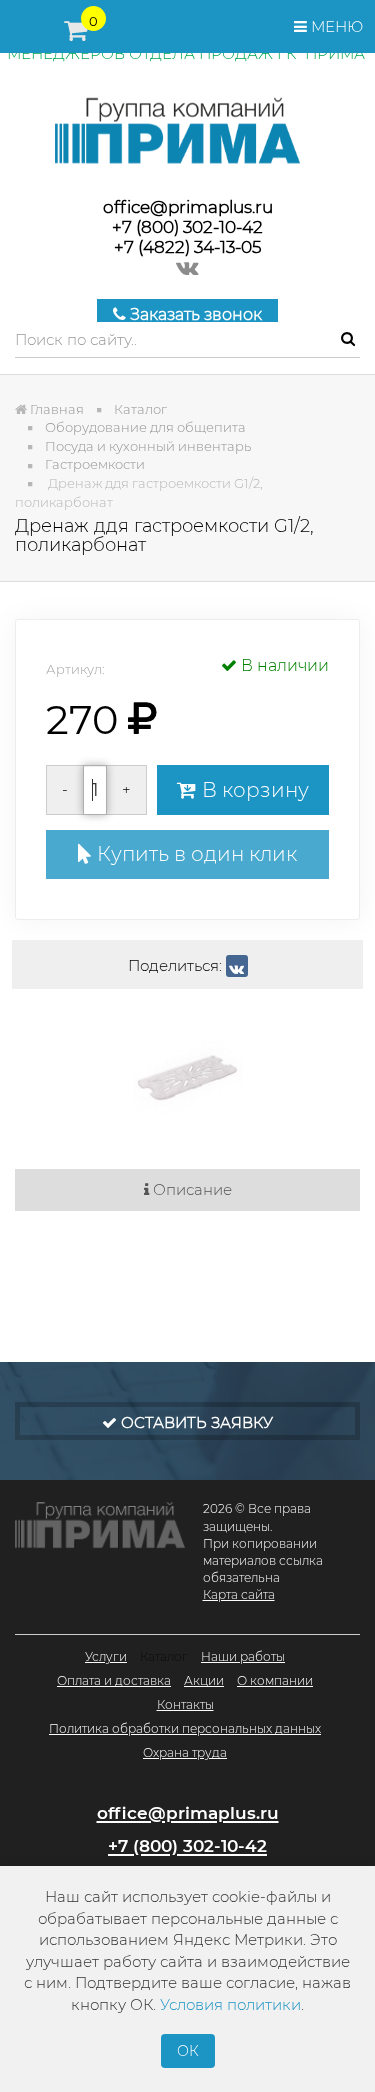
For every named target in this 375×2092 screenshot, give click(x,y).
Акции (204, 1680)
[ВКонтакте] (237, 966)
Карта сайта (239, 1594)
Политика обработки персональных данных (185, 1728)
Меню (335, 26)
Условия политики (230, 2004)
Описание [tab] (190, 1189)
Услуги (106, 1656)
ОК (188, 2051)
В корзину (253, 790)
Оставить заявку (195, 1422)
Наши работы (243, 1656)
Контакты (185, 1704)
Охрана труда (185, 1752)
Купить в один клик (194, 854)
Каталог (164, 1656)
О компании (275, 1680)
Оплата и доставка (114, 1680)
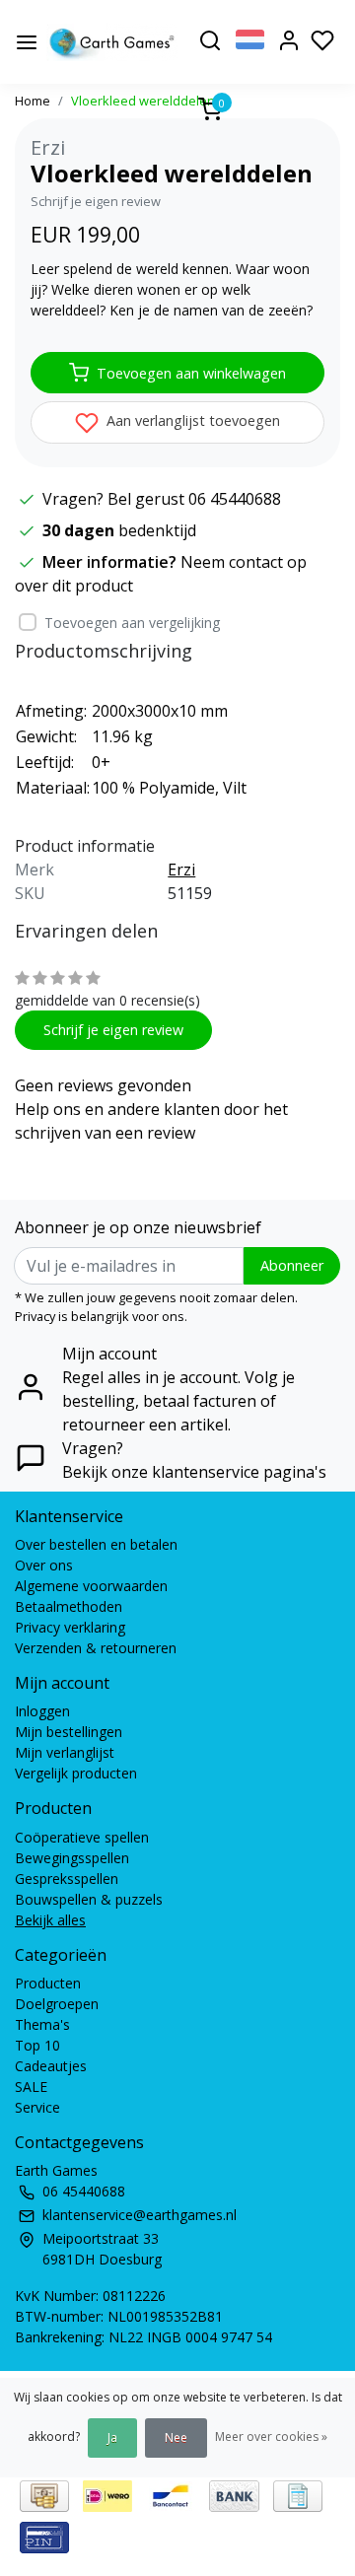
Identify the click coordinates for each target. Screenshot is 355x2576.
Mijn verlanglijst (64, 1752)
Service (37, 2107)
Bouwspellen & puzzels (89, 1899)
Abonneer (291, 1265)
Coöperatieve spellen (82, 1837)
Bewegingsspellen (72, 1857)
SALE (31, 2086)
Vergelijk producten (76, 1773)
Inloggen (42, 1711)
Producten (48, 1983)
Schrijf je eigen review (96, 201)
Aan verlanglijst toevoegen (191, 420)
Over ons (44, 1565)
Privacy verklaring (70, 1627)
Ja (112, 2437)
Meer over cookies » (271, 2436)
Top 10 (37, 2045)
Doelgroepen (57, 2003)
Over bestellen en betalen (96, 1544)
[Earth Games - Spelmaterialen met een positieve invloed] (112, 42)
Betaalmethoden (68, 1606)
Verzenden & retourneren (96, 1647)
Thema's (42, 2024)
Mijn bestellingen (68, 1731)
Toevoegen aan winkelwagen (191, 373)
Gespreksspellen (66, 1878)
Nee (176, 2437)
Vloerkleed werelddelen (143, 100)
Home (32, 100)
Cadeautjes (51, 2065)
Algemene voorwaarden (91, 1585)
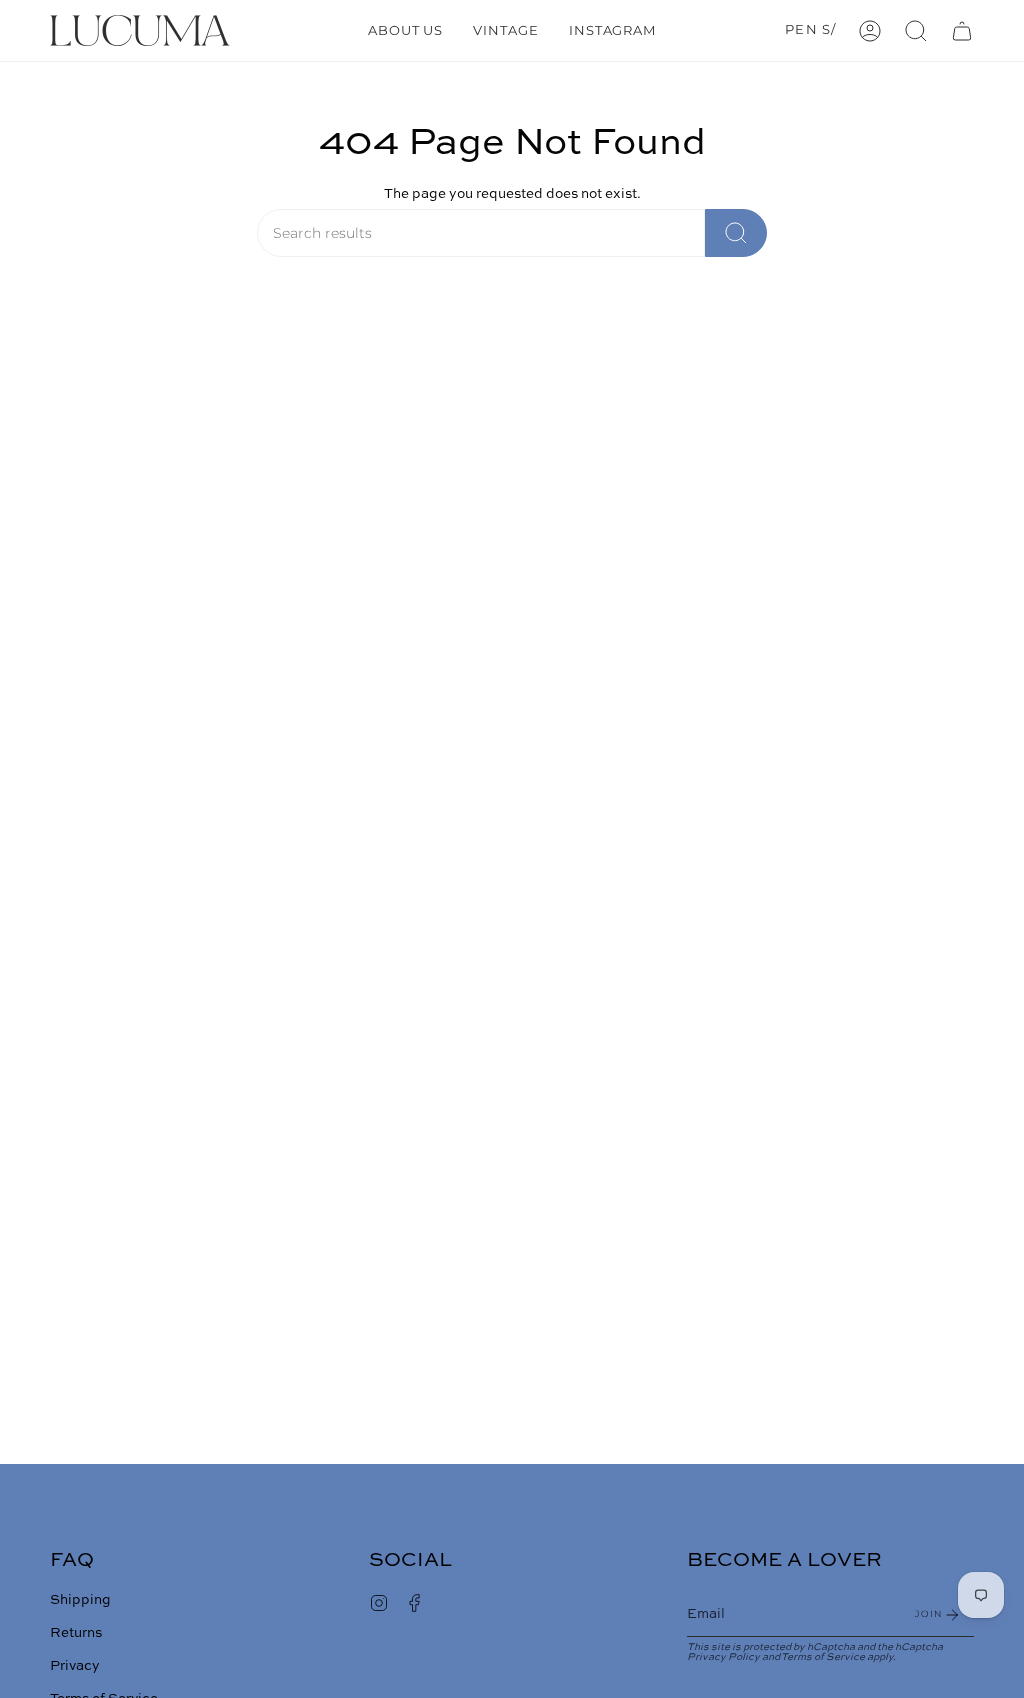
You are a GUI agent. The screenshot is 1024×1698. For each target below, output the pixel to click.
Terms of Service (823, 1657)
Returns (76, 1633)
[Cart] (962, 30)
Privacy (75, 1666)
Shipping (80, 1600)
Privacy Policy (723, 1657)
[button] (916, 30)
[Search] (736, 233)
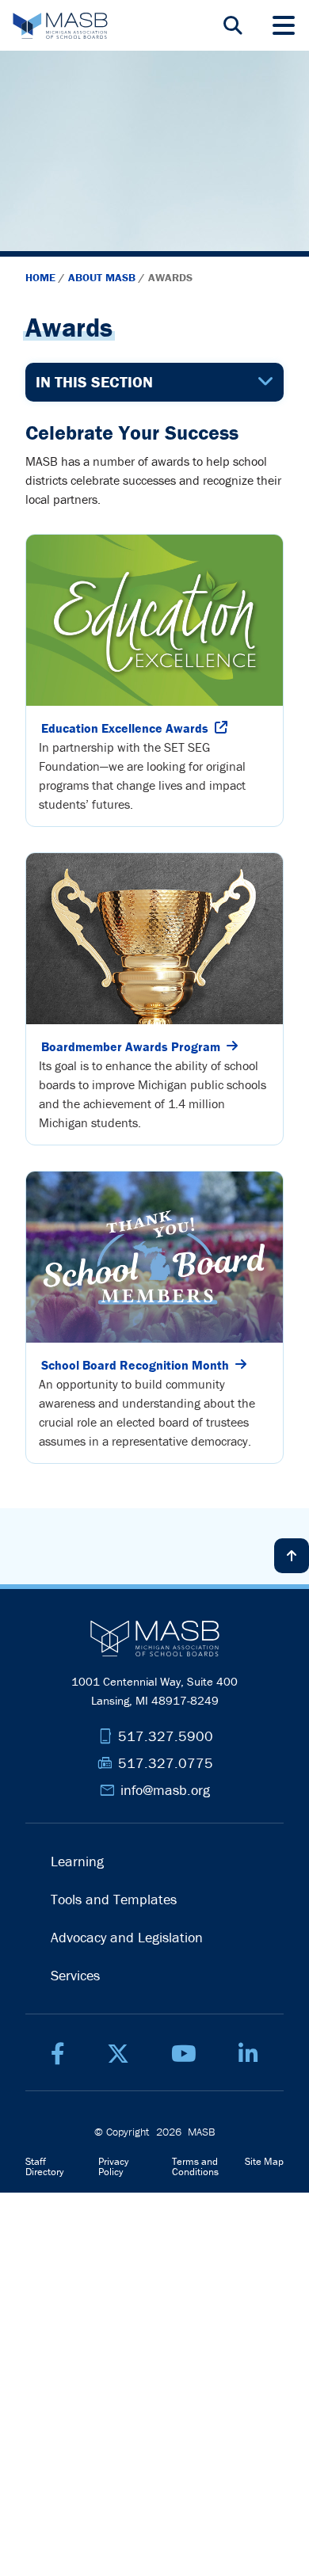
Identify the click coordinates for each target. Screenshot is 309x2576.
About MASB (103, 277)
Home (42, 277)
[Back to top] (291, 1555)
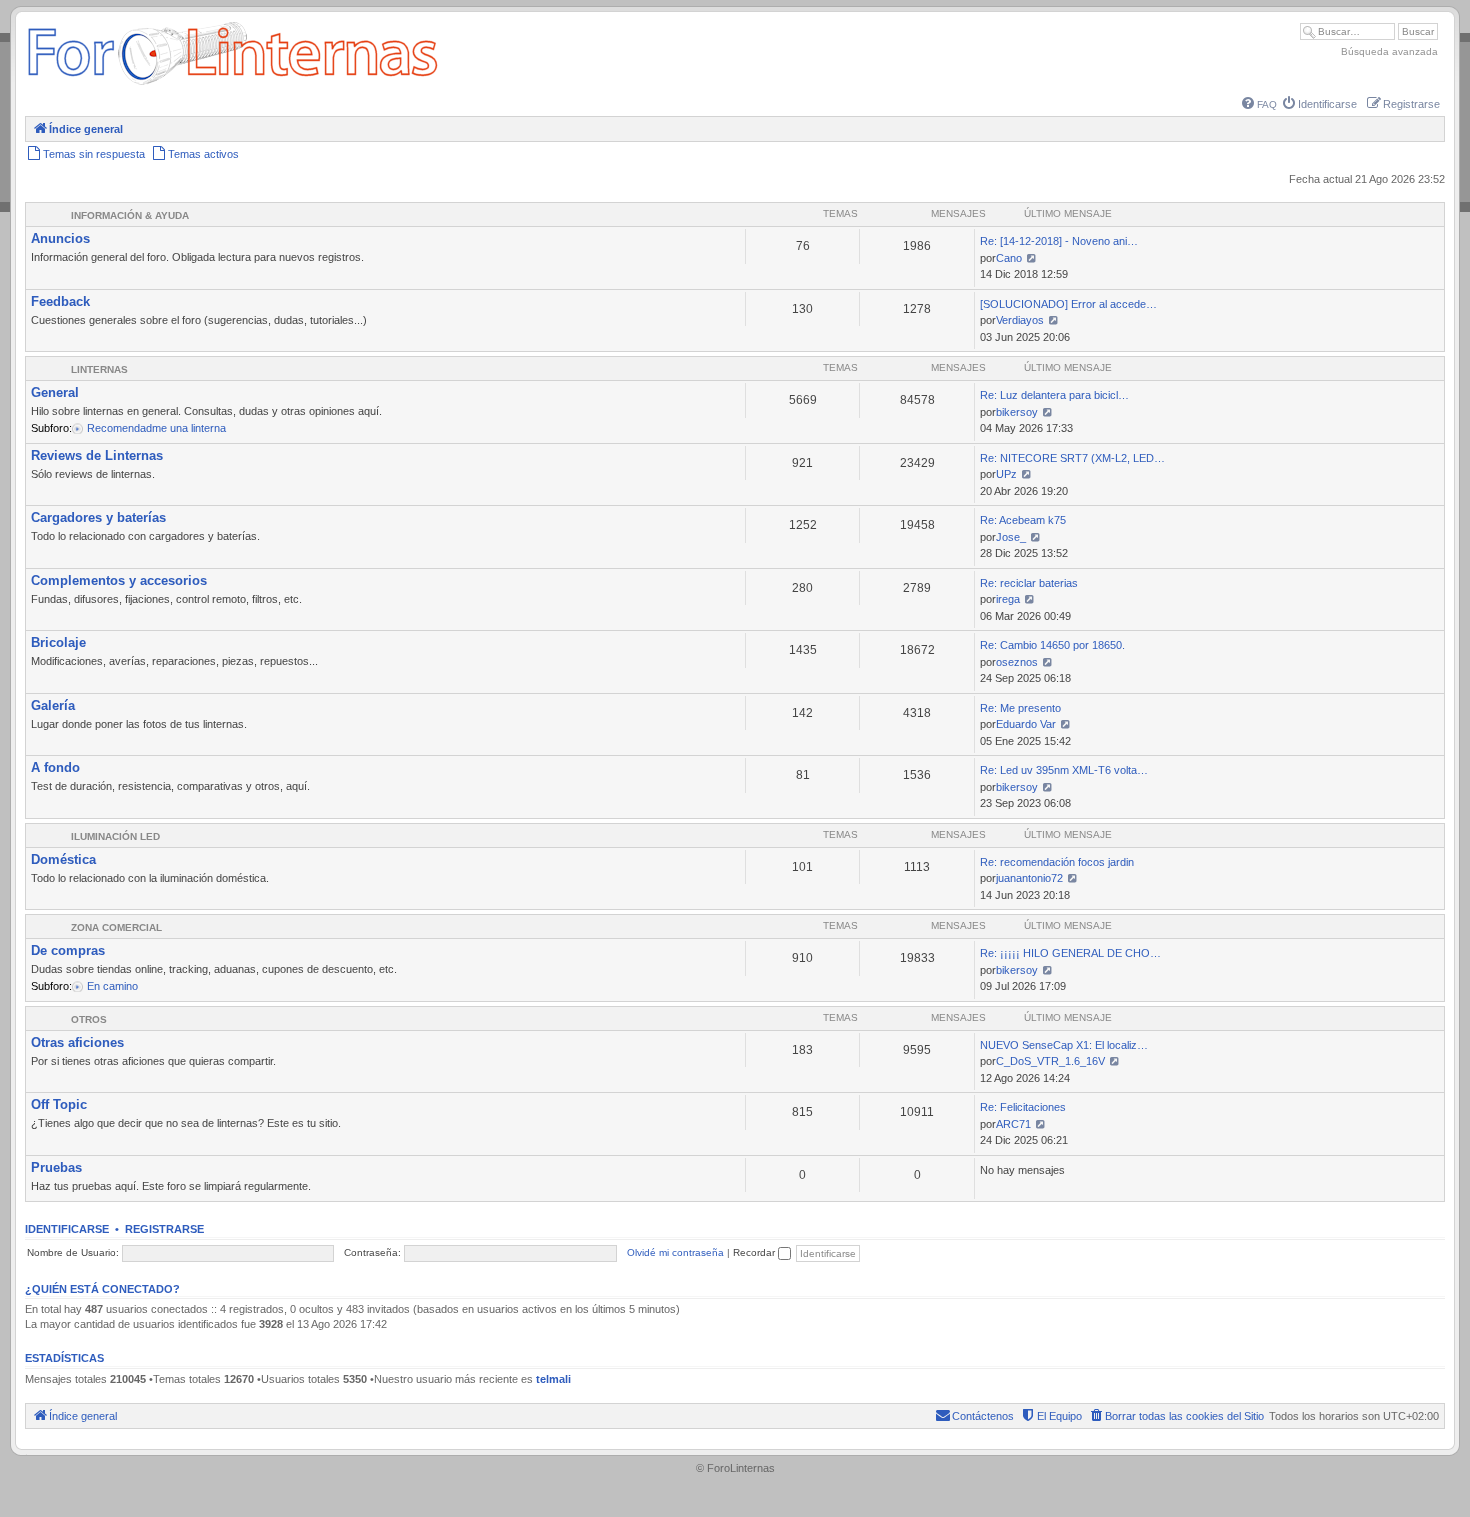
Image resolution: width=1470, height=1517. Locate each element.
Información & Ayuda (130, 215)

================

> Work instruction: Look through the entries above and report each line where the string "verlanglijst" occurs.

> Response for this exercise:
Mijn verlanglijst (64, 1752)
Aan verlanglijst toevoegen (191, 420)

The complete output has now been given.